Margareth Rago 20 vai chamar de “políticas de contenção do desejo” para narrar como era o controle do Estado sobre as prostitutas nos anos de 1890 a 1930. Nessa época, no Rio de Janeiro e em São Paulo, a preocupação era controlar as prostitutas para não disseminar doenças. Essas mulheres eram associadas ao perigo da morte por venderem sexo. A interferência estatal, portanto, era muito forte. Ademais, deveriam ainda se registrar na delegacia de costumes e regularmente fazer exames para provar que não possuíam doenças de nenhum tipo. E se caso fosse constatada alguma doença, deveriam se tratar para depois voltar a atividade. Esse era o sistema regulamentarista da época em questão. O fenômeno acontecia aqui no Recife também, segundo Elizabeth Alcoforado (1999), em sua dissertação de mestrado, quando afirma:

20

Ver: Rago, Margareth. Os prazeres da Noite: prostituição e códigos da sexualidade feminina em São Paulo, 1890-1930. Rio de Janeiro: Paz e Terra, 1991.

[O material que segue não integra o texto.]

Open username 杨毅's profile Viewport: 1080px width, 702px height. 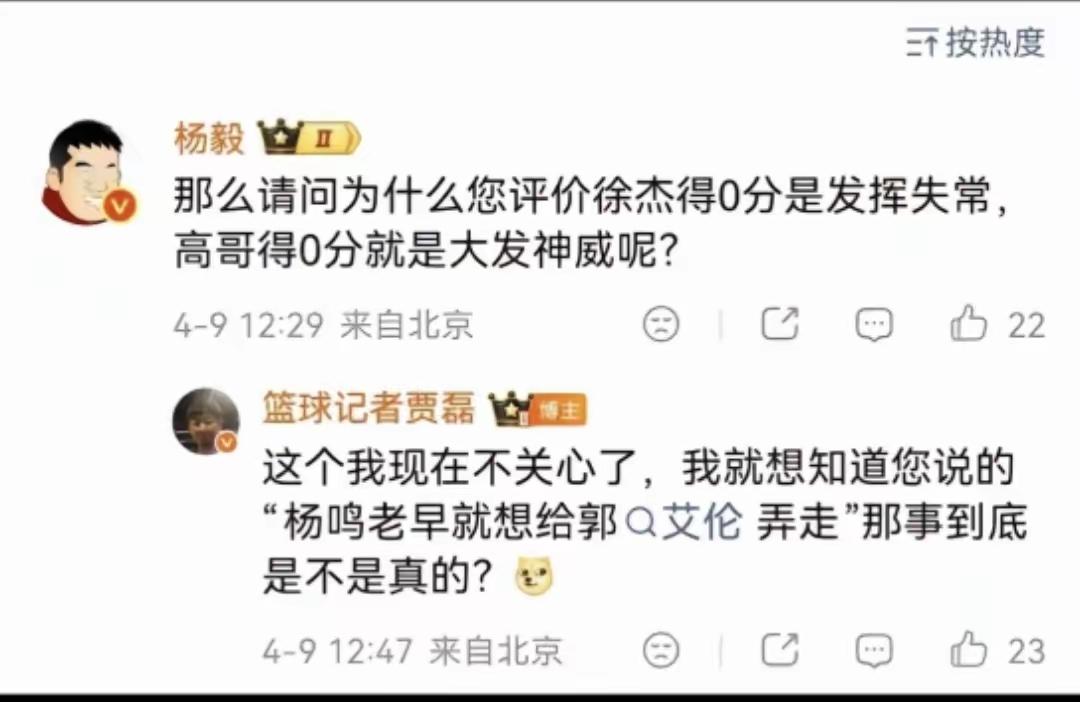[x=209, y=138]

“No caso da cidade do Recife, o debate sobre a prostituição nos idos das décadas de 40 a 70 ocorreu dentro de uma perspectiva regulamenterista. Encarada como um mal necessário, uma vez que o sistema moral vigente não permitia o amor livre como conduta moralmente aceita, a prostituição, que sempre permeou o falso moralismo burguês, entra em cana dentro dos padrões definidos pela sociedade maior. Sendo um problema social que tinha uma função socialmente pré-definida, ou seja, a participação das prostitutas, as quais garantiriam a virgindade das moças casadouras e deveriam, portanto ocorrer dentro de critérios estabelecidos pela sociedade. Entrou em cena o sistema regulamenterista, que permite a prática da prostituição dentro de determinados patamares físico-geográficos.” (ALCOFORADO, 1999, p. 62)

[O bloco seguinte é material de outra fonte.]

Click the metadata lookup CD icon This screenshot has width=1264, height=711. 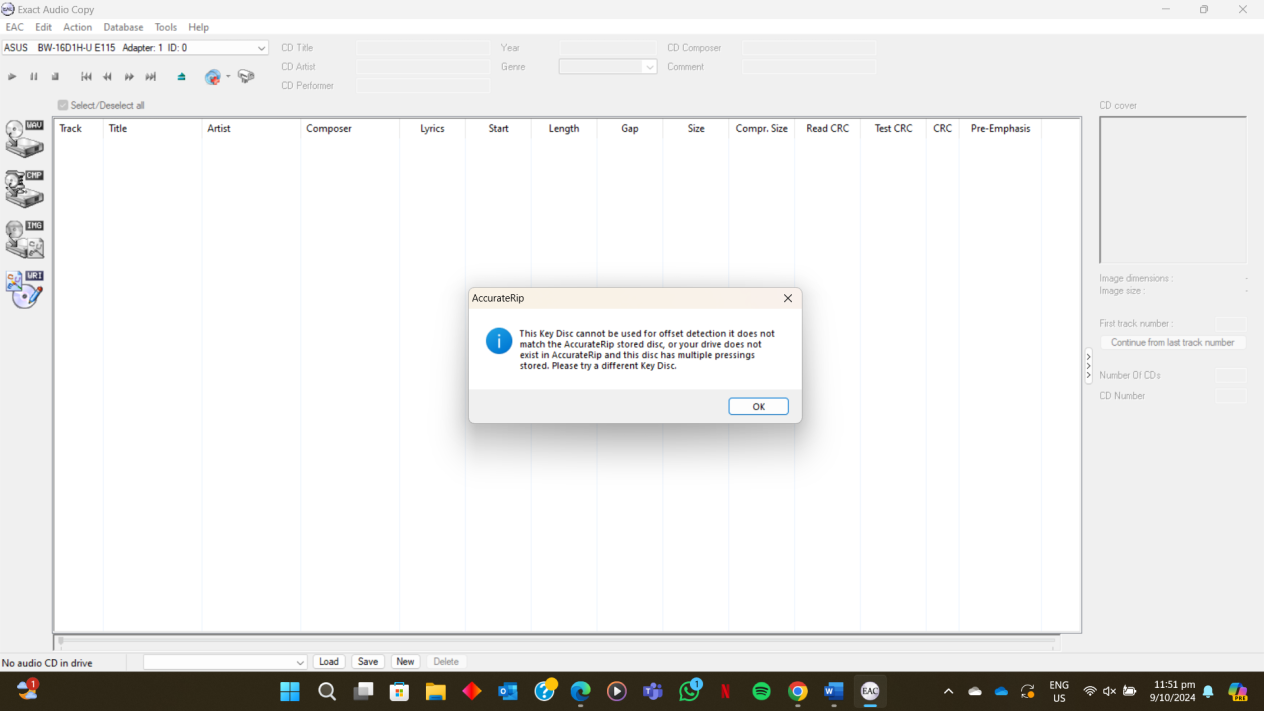[x=212, y=77]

Então observo que, hoje, a profissão não é regulamentada , apesar de não ser a regulamentação descrita acima que elas falam atualmente. Tratam sim de regras estabelecidas para o exercício da profissão de prostituta, com a aprovação estatal, respeitando, acima de tudo, a cidadania dessas mulheres e incentivando uma mudança de mentalidade na sociedade com relação a prostituta. Elas estão se movimentando e organizando o seu trabalho, instituindo novas práticas, valores. Participam fortemente de ações de prevenção de doenças, para proteção delas e do cliente. Penso que estão redefinindo o seu papel social, saindo da imagem de puta, excluída, marginalizada, para consolidar sua participação no espaço político como sujeitos de direitos.

No que concerne à qualidade de vida dessas mulheres, acesso precário a recursos básicos; inexistência, quase que por completa, de políticas públicas significativas; preconceito e violência constantes contra essas mulheres. Então, o que nós, sociedade, e o Estado estamos fazendo?